Polypeptide‐Chain Elongation Promoted by Guanyl‐5′‐yl Imidodiphosphate

Abstract

In a purified system from Escherichia coli containing ribosomes complexed with poly(uridylic acid) and N‐acetyl‐phenylalanyl‐tRNA, the nonhydrolyzable analog of GTP, guanyl‐5′‐yl imidodiphosphate (Guo‐5′‐P₂‐NH‐P), promotes polypeptide synthesis at a rate several times slower than GTP. The activity is completely dependent on elongation factors EF‐T (i.e. EF‐Ts + EF‐Tu) and EF‐G. Examination of individual steps of the elongation cycle in partial reactions shows that Guo‐5′‐P₂‐NH‐P is as efficient as GTP in promoting the EF‐T‐dependent binding of phenylalanyl‐tRNA to the ribosomal A site.
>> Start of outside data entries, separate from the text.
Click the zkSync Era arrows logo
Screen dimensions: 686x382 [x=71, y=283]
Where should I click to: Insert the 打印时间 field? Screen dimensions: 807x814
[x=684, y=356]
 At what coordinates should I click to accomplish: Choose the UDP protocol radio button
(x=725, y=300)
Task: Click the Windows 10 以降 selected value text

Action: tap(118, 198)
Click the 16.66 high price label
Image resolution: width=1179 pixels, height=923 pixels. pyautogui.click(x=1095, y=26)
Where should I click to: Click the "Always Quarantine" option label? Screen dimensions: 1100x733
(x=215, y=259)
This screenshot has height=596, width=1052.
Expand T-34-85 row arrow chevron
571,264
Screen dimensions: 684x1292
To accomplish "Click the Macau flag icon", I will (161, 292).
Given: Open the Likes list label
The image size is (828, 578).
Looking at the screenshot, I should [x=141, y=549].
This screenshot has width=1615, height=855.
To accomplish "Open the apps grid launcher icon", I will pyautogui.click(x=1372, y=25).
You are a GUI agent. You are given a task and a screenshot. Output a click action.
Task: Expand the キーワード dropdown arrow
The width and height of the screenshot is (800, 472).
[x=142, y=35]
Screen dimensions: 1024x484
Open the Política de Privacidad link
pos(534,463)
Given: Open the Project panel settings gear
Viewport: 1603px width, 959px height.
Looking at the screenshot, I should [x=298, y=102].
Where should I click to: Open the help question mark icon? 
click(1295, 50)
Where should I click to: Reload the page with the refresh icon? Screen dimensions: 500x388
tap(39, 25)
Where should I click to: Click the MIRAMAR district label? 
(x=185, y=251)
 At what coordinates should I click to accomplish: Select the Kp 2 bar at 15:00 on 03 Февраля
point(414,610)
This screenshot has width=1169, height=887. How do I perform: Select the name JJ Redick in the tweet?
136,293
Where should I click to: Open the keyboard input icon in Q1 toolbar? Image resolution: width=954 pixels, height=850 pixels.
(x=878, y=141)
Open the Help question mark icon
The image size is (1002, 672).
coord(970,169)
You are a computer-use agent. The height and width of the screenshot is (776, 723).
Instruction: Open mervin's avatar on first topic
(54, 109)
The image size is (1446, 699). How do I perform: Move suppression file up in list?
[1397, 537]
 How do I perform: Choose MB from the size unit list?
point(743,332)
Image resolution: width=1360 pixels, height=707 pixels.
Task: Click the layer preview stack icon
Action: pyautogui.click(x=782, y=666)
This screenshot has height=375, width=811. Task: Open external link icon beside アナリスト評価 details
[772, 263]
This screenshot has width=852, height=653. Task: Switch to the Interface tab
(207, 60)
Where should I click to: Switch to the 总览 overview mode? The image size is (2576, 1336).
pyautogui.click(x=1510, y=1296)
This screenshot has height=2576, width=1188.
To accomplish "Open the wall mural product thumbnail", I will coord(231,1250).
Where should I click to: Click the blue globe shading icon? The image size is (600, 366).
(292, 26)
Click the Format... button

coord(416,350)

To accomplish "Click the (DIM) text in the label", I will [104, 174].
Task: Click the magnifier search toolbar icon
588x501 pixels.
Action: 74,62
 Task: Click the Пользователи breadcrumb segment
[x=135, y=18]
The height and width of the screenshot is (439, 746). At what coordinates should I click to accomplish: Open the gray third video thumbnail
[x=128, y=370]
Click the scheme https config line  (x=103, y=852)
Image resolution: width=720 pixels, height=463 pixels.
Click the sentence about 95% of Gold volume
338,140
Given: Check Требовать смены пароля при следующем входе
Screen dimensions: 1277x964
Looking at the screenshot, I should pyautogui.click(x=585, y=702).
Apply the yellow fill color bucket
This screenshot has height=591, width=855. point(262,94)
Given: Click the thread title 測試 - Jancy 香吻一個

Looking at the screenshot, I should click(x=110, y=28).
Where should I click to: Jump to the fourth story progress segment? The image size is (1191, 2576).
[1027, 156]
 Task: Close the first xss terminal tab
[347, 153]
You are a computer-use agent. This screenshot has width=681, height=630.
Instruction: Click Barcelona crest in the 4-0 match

In contrast, Guo‐5′‐P₂‐NH‐P promotes the translocation‐dependent binding of phenylalanyl‐tRNA to a ribosome complexed with A‐site‐bound N‐acetyl‐phenylalanyl‐tRNA much more slowly than GTP. This slow rate of binding is due to the presence of EF‐G on the ribosome, and not to sluggish translocation, since (a) the rate remains slow even after translocation of N‐acetylphenylalanyl‐tRNA is completed, (b) it is greatly speeded up by removal of EF‐G from the reaction mixture (after translocation has occurred), and (c) it is slowed down again by readdition of the factor. Moreover, with post‐translocated ribosomes and in the absence of EF‐G, formation of dipeptide subsequent to the EF‐T‐dependent binding of phenylalanyl‐tRNA is much slower when binding of this substrate has been promoted by Guo‐5′‐P₂‐NH‐P than it is when promoted by GTP. The results suggest that, during polymerization with Guo‐5′‐P₂‐NH‐P, EF‐G and EF‐Tu are slowly released from the ribosome and, consequently, the steps of the elongation cycle subsequent to translocation and aminoacyl‐tRNA binding (aminoacyl‐tRNA binding and peptide bond formation, respectively) are delayed. Thus, during the elongation cycle, GTP hydrolysis is probably essential for fast release of the factors from the ribosome.